Open In Colab


17. Class Data Challenge 1

Welcome to the first simulation challenge! We will use this competition to try out what we’ve learnt so far, and to learn some important lessons about clustering and visualizing data.

The challenge will follow five stages:

  1. Simulate some data where you know the answer

  2. Post your data to slack

  3. Find data from another team (mark with thumbs up)

  4. Reply with your predictions of the number of clusters

  5. Start back at step 1, this time increase by 1 dimension.

This challenge is meant to develop our collaboration and data sharing skills, as well as our visualization and clusting skills!

As we will be in break out groups of three, feel free to contact me on slack and i’ll come by to help out!
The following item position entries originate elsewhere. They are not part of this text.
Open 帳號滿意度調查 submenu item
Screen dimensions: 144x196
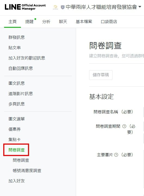point(27,170)
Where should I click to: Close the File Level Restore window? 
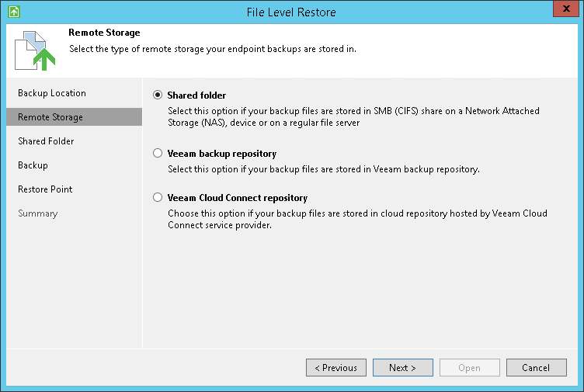[565, 9]
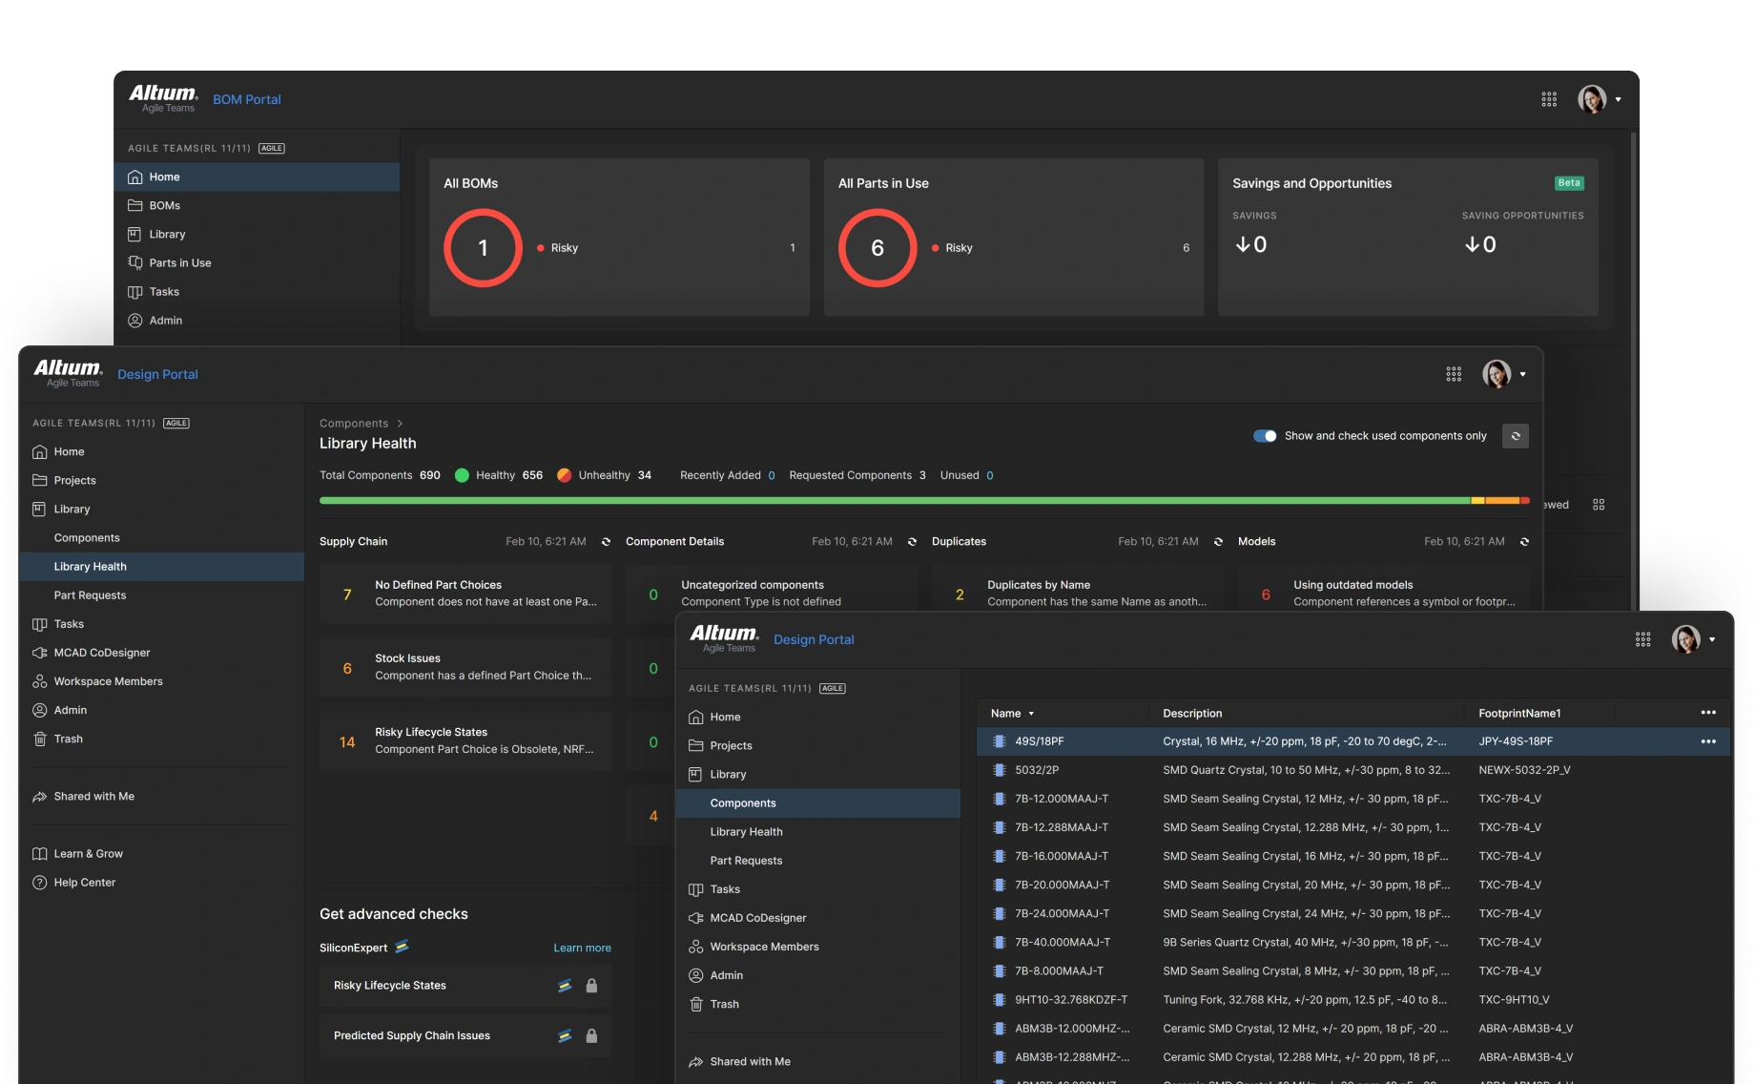Refresh the Component Details checks
Screen dimensions: 1755x1084
coord(912,542)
Load the libraries we will need to generate some points

import numpy as np
import pandas as pd
from matplotlib import pyplot as plt
import seaborn as sns

17.1. Simulate some data

#Simulate a cluster
cluster1_x = np.random.normal(0,10,size=1000)
cluster1_y = np.random.normal(0,10,size=1000)

#put it into a dataframe
d = {'x':cluster1_x,'y':cluster1_y,'cluster':'1'}
df_clusters = pd.DataFrame(data=d)

#take a look
df_clusters.head(5)

Visualize your cluster.

#scatter plot
sns.scatterplot(data=df_clusters, x="x", y="y",hue='cluster')

Add another cluster!

#Simulate a cluster
cluster2_x = np.random.uniform(5,10,size=1000)
cluster2_y = np.random.uniform(5,10,size=1000)

#put it into a dataframe
d2 = {'x':cluster2_x,'y':cluster2_y,'cluster':'2'}
df_cluster2 = pd.DataFrame(data=d2)

#add it to the previous cluster
df_clusters = df_clusters.append(df_cluster2)

#take a look
df_clusters.head(5)
sns.scatterplot(data=df_clusters, x="x", y="y",hue='cluster')

Things to try

  • Change the mean of your clusters: np.random.normal(50,10,size=1000)

  • Change the spread of your clusters: np.random.normal(50,10,size=1000)

  • Change the number of points in your clusters: np.random.normal(50,10,size=1000)

  • Change the distribution of you cluster:

np.random.uniform(5,10,size=100)
np.random.normal(5,10,size=100)

  • Change the number of dimensions, e.g.,:

cluster_x = np.random.uniform(5,10,size=1000)
cluster_y = np.random.uniform(5,10,size=1000)
cluster_z = np.random.uniform(5,10,size=1000)

Things to ask yourself

  • Do you think it is easy to find out how many clusters there are?

  • Is it imposible to figure it out?

  • How can you visualize something that is in 3D well enough to see the clusters you made?

17.2. Post your data to Slack!

#randomly shuffle the rows around
df_clusters = df_clusters.sample(frac=1)

#remove the cluster column (i.e., no labels!)
df_clusters = df_clusters.drop('cluster', axis=1)

#save your dataframe to a csv file
df_clusters.to_csv("MyTeamName_clusters.csv", index=False)

The csv file should now be in your google drive. You can also just click on files on the left and you will be able to see and download your data. Once downloaded place into the simulation_competition1 channel on slack.

17.3. Predict the number of clusters in other datasets!

Import the data into your colab:

  1. Download a dataset from slack

  2. Drag and drop the file into the files tab (to the left)

  3. Load in the data using pandas

#use read_csv to load the data (Hint: right click on the file you want, then copy path)
df_other = pd.read_csv('/content/MyTeamName_clusters.csv') 

#take a look
df_other

Try visualizing the data

#scatter plots

Try out some of the clustering algorithims we learnt

# k-means clustering (elbow method)

# Hdbscan clustering (min number of points in a cluster)

Which method does better on mean silhouette distance, and how many clusters does it suggest?

Things to ask yourself:

  • Do the visualization and clustering algorithms aggree on the number of clusters?

When you think you have an answer post it to slack and see if you are right! Feel free to communicate and collaborate with each other!!